Nuove varianti del virus «Ci fanno ancora paura»

25 Ottobre 2022

Le analisi nei laboratori di Stuppia e D’Alterio: timori per Centaurus e Gryphon  Il bollettino: «Meno i contagi, sempre più i ricoveri». E c’è un’altra vittima anziana 

Le nuove varianti del coronavirus fanno ancora paura, perché potenzialmente più infettive e quindi in grado di rialzare il numero dei contagi. In particolare la Centaurus, che ha già raggiunto il Teramano, dove sono stati individuati tre casi, e la Gryphon, che invece è stata scovata in un tampone positivo del Chietino. La prima variante è stata trovata dal laboratorio dell’Istituto Zooprofilattico di Teramo, la seconda da quello dell’Università D’Annunzio. Sono, questi, i due unici laboratori che sequenziano i tamponi in Abruzzo e che continuano la loro caccia senza soste. Durante la prossima settimana sarà lo stesso ministero della Salute a chiedere nuovi dati.
Ma nel frattempo la Omicron 5 rallenta: casi in calo anche ieri. Mentre l’impennata di settembre fa ancora sentire i suoi effetti, facendo crescere i ricoveri e provocando un’altra vittima.
I CACCIATORI DI VARIANTI
«Al momento la situazione è sotto controllo e non c’è un allarme per l’immediato: la Omicron 5 resiste alle le nuove varianti e il freddo non è ancora arrivato. Questo sta facendo provocando una lenta discesa del numero dei casi. I ricoveri però sono purtroppo ancora in crescita per l’effetto onda dei tanti contagi delle settimane scorse», dice il direttore del laboratorio test-Covid 19 dell’Università D’Annunzio Liborio Stuppia, continuando: «Paradossalmente ci conviene tifare per la Omicron 5. Perché l’abbiamo presa talmente in tanti, che la copertura della popolazione può durare per mesi fino alla diffusione del nuovo vaccino contro Omicron.
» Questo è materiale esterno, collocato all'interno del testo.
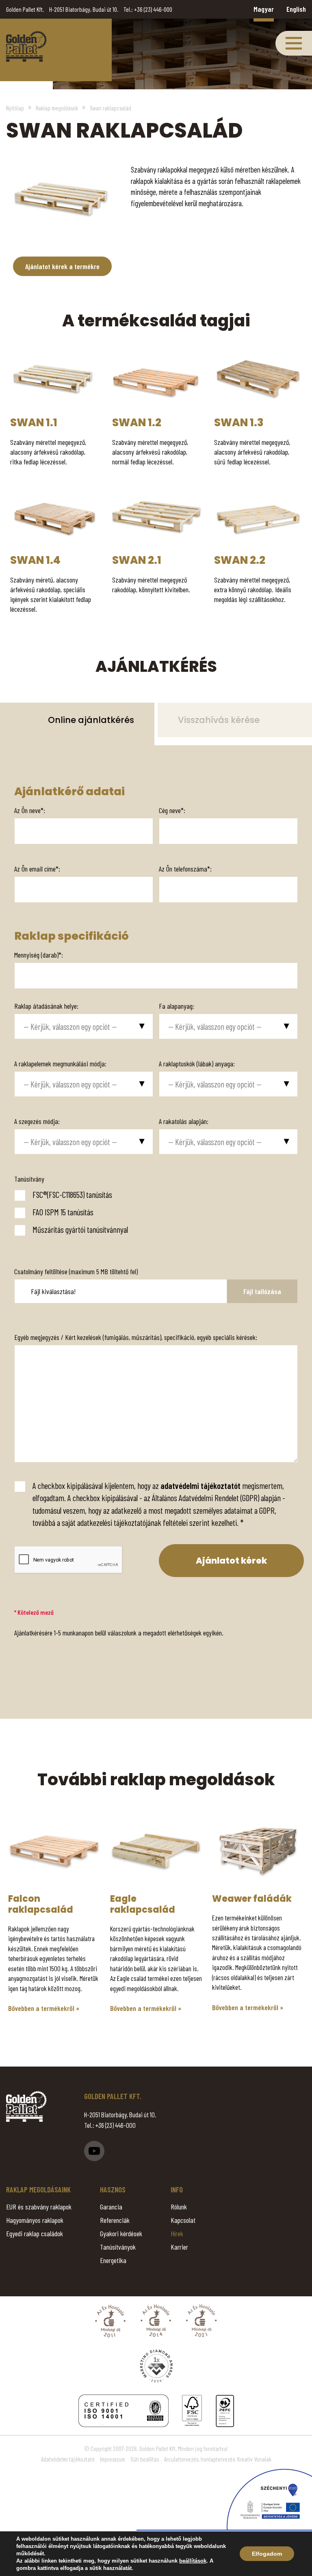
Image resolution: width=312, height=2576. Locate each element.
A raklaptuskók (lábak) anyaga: (197, 1063)
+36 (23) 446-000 (153, 9)
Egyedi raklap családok (34, 2233)
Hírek (177, 2233)
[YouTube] (94, 2151)
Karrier (179, 2246)
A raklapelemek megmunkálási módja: (60, 1063)
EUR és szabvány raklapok (39, 2206)
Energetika (113, 2260)
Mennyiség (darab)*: (38, 954)
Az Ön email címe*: (37, 868)
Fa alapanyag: (176, 1005)
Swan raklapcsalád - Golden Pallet (26, 46)
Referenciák (115, 2220)
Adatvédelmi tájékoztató (68, 2459)
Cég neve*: (172, 810)
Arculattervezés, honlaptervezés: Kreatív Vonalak (217, 2459)
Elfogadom (267, 2553)
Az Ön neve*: (29, 810)
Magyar (264, 8)
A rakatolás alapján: (183, 1121)
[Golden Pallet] (26, 2106)
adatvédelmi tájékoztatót (200, 1485)
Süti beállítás (144, 2459)
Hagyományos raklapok (34, 2220)
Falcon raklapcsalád (40, 1904)
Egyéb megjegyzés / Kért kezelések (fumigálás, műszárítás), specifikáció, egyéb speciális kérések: (135, 1337)
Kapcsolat (183, 2220)
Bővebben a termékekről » (43, 2008)
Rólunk (179, 2206)
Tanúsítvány (29, 1178)
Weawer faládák (252, 1898)
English (296, 8)
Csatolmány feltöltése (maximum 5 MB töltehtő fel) (76, 1271)
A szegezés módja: (37, 1121)
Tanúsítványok (118, 2246)
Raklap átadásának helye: (46, 1005)
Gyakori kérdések (121, 2233)
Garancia (111, 2206)
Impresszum (112, 2459)
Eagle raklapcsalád (142, 1904)
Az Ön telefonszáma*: (185, 868)
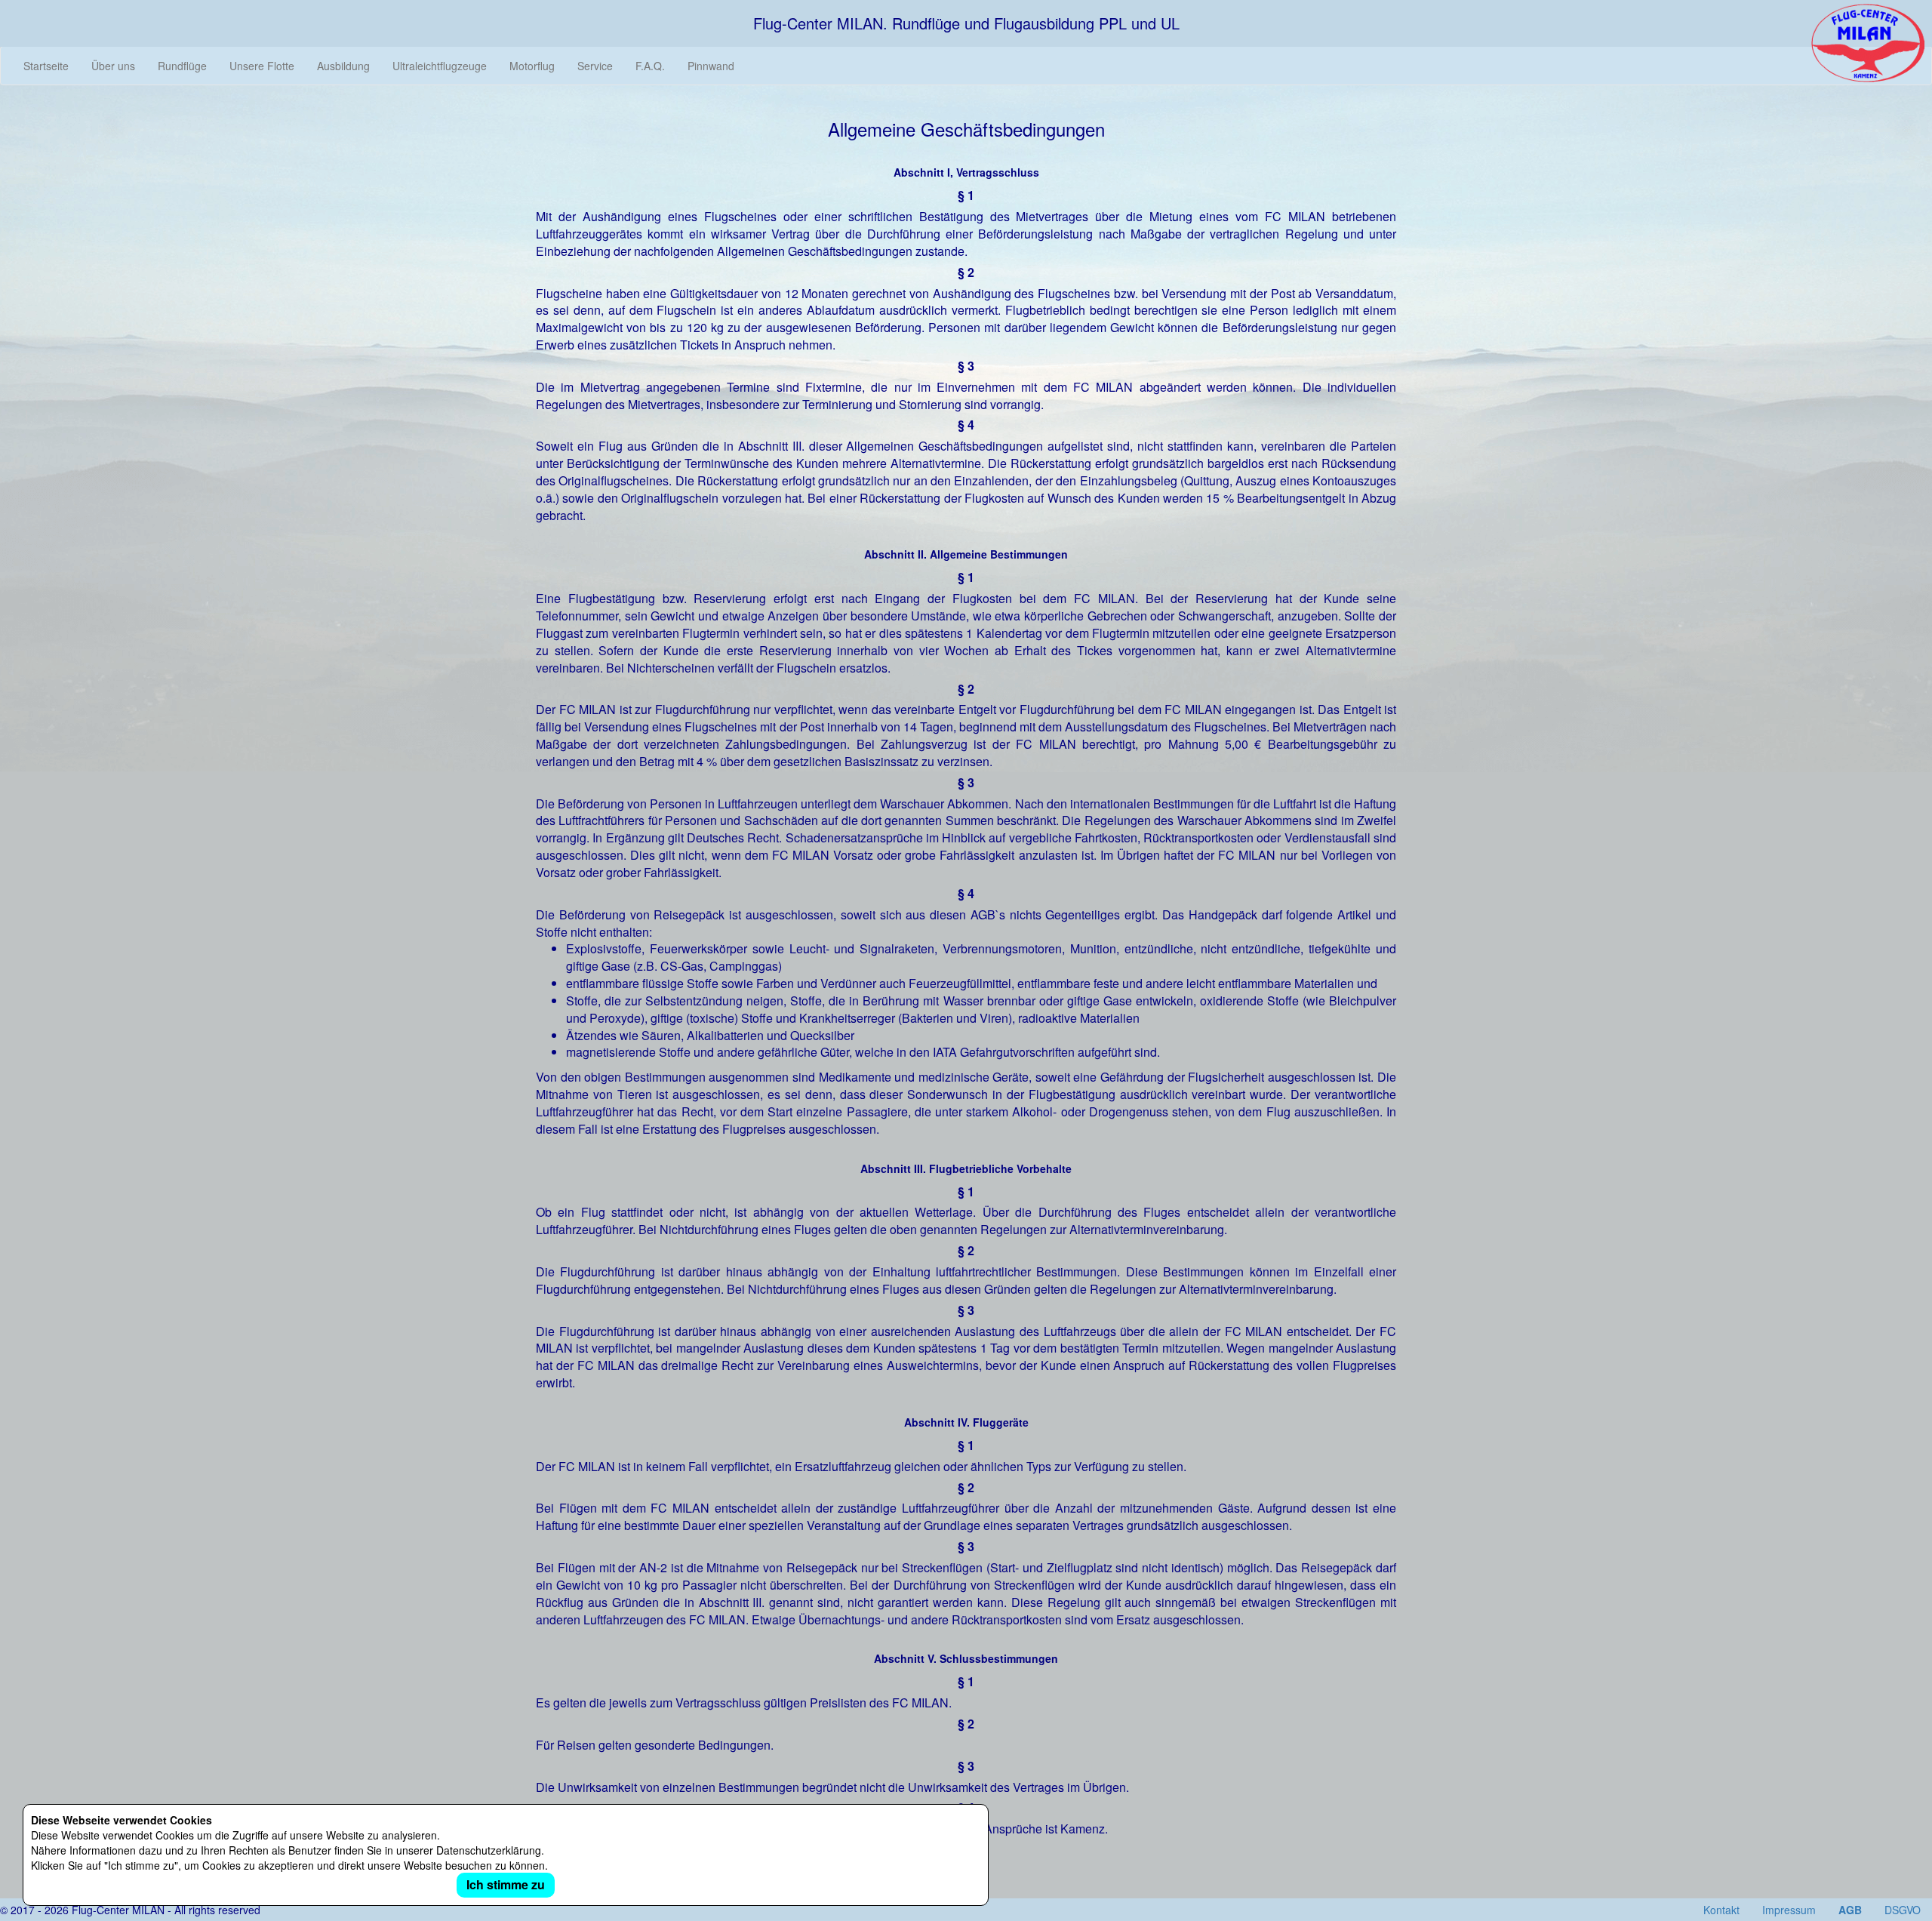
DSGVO (1902, 1909)
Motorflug (532, 65)
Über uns (113, 65)
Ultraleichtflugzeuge (439, 65)
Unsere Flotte (261, 65)
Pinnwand (711, 65)
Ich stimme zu (505, 1884)
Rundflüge (182, 65)
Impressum (1789, 1909)
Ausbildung (343, 65)
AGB (1850, 1909)
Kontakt (1721, 1909)
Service (595, 65)
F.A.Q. (650, 65)
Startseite (46, 65)
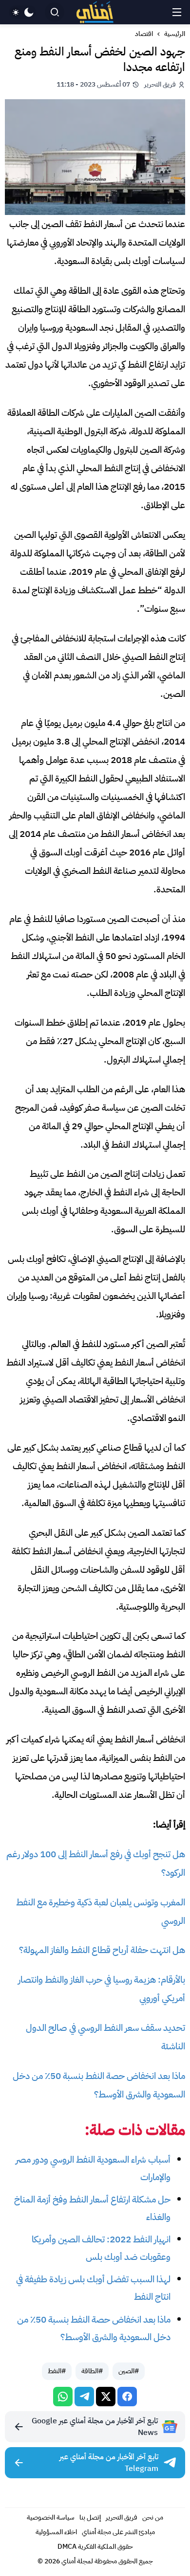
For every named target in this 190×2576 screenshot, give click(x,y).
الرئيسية (174, 34)
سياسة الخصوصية (51, 2517)
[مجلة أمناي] (95, 12)
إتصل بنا (90, 2517)
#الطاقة (92, 2371)
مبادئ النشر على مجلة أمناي (118, 2532)
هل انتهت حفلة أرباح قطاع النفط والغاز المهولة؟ (102, 1950)
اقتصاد (144, 34)
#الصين (128, 2371)
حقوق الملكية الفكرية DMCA (95, 2546)
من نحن (152, 2517)
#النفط (57, 2371)
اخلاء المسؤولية (56, 2532)
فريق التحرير (121, 2517)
Questo, a meno che non si diffondano nuove varianti: in tal caso, invece, ricominceremmo da capo».
Le nuove varianti, già arrivate in Abruzzo, riusciranno a battere Omicron 5 e a diffondersi? «Questo virus ci ha insegnato che è impossibile fare previsioni di alcun tipo», spiega invece il direttore dell’Istituto Zooprofilattico di Teramo Nicola D’Alterio, «abbiamo soltanto una certezza ed è l’efficacia del vaccino. Anche nei confronti della Centaurus, di cui sono stati trovati i primi casi nel Teramano».
IL BOLLETTINO DI IERI
Nel frattempo, si conferma il trend degli ultimi giorni, con i contagi che continuano a scendere dopo l’impennata di inizio autunno. Il bollettino regionale di ieri segnala infatti 337 nuovi casi in Abruzzo, mentre nel lunedì precedente, a condizioni statistiche simili, erano stati 423. La discesa in una settimana è stata quindi del meno 20%.
Come ogni lunedì, pochi sono stati i tamponi eseguiti: i 337 nuovi positivi sono stati infatti individuati attraverso 1.604 test (290 molecolari e 1.314 antigenici). È ancora il Chietino il più colpito, con 108 nuovi positivi. A seguire il Teramano con 85, il Pescarese con 78 e l’Aquilano con 58.
Al netto dei 1.355 nuovi guariti, il numero degli abruzzesi attualmente positivi scende a 15.881. Nonostante questo, continua però la crescita costante dei ricoveri, probabilmente come colpo di coda dell’impennata dei casi di inizio stagione. Il numero dei pazienti con Covid assistiti nei reparti ospedalieri ordinari sale infatti a 175 (più 4 in un giorno), mentre quelli in Terapia intensiva arrivano a quota 9 (più uno in 24 ore). C’è però un’altra vittima anziana delle complicanze del Covid: si tratta di un 87enne, che porta il tragico conto dei decessi in regione dall’inizio della pandemia a 3.699.